Alibaba Qwen Team Just Released FP8 Builds of Qwen3-Next-80B-A3B (Instruct & Thinking), Bringing 80B/3B-Active Hybrid-MoE to Commodity GPUs

«`html

Alibaba Qwen Team Releases FP8 Builds of Qwen3-Next-80B-A3B (Instruct & Thinking)

Alibaba’s Qwen team has released FP8-quantized checkpoints for its new Qwen3-Next-80B-A3B models in two post-training variants—Instruct and Thinking. These models are designed for high-throughput inference with ultra-long context and Mixture-of-Experts (MoE) efficiency. The FP8 repositories mirror the BF16 releases but package “fine-grained FP8” weights (block size 128) and deployment notes for sglang and vLLM nightly builds. Benchmarks remain those of the original BF16 models; FP8 is provided for convenience and performance, not as a separate evaluation run.

What’s in the A3B Stack

Qwen3-Next-80B-A3B is a hybrid architecture that combines Gated DeltaNet (a linear/conv-style attention surrogate) with Gated Attention, interleaved with an ultra-sparse MoE. The 80B total parameter budget activates approximately 3B parameters per token via 512 experts (10 routed + 1 shared). The model consists of 48 layers arranged into 12 blocks: 3×(Gated DeltaNet → MoE) followed by 1×(Gated Attention → MoE). The native context is 262,144 tokens, validated up to approximately 1,010,000 tokens using RoPE scaling (YaRN). The hidden size is 2048; attention uses 16 Q heads and 2 KV heads at head dimension 256; DeltaNet uses 32 V and 16 QK linear heads at head dimension 128.

The Qwen team reports that the 80B-A3B base model outperforms Qwen3-32B on downstream tasks at approximately 10% of its training cost and delivers around 10× inference throughput beyond 32K context, driven by low activation in MoE and multi-token prediction (MTP). The Instruct variant is non-reasoning (no tags), while the Thinking variant enforces reasoning traces by default and is optimized for complex problems.

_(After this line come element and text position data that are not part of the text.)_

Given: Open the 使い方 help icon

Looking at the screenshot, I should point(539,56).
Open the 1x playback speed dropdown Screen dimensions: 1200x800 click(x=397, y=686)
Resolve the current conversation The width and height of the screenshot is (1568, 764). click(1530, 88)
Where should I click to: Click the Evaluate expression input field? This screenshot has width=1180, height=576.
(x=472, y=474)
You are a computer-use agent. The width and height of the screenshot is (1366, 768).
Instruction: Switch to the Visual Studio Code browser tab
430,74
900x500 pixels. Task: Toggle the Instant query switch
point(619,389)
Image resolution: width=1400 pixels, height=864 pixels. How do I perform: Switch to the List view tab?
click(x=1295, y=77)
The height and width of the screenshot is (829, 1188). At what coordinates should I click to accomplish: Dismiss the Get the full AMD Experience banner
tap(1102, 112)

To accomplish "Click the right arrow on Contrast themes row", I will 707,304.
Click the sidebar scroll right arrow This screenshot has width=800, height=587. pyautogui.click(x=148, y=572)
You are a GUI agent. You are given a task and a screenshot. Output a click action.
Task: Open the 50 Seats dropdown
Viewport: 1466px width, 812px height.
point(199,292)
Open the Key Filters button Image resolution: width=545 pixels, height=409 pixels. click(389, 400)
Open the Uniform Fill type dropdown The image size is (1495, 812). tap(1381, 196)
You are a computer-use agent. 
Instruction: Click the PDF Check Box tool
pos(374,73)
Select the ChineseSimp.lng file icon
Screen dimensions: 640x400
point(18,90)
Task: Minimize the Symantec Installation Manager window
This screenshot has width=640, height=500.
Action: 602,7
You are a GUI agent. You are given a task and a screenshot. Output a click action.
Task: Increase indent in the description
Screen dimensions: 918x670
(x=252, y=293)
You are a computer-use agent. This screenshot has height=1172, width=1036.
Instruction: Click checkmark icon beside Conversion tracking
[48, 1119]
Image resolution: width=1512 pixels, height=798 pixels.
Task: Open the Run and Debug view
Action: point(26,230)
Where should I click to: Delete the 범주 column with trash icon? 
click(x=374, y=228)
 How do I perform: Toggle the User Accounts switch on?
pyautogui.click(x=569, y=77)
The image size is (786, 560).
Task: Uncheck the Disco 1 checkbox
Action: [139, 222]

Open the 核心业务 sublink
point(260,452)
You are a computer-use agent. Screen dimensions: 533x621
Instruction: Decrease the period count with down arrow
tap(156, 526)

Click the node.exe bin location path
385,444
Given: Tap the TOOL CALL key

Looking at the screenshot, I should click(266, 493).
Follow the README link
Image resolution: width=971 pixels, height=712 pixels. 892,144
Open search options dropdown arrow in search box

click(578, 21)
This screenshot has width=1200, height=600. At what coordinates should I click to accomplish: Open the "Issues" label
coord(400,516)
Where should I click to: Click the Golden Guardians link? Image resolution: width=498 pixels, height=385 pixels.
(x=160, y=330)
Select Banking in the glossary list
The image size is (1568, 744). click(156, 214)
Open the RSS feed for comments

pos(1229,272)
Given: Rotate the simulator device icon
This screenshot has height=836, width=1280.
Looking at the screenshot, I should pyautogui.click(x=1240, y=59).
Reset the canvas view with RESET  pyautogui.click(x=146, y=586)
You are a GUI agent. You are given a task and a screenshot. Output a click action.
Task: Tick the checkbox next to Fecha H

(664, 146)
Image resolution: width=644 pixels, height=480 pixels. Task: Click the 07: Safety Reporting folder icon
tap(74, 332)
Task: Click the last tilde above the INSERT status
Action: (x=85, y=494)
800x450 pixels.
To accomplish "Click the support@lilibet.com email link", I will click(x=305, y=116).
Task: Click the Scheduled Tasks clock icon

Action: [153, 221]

FP8 Releases: What Actually Changed

The FP8 model cards indicate that the quantization is “fine-grained FP8” with block size 128. Deployment differs slightly from BF16: both sglang and vLLM require current main/nightly builds, with example commands provided for 256K context and optional MTP. The Thinking FP8 card also recommends a reasoning parser flag (e.g., —reasoning-parser deepseek-r1 in sglang, deepseek_r1 in vLLM). These releases retain Apache-2.0 licensing.

Benchmarks (Reported on BF16 Weights)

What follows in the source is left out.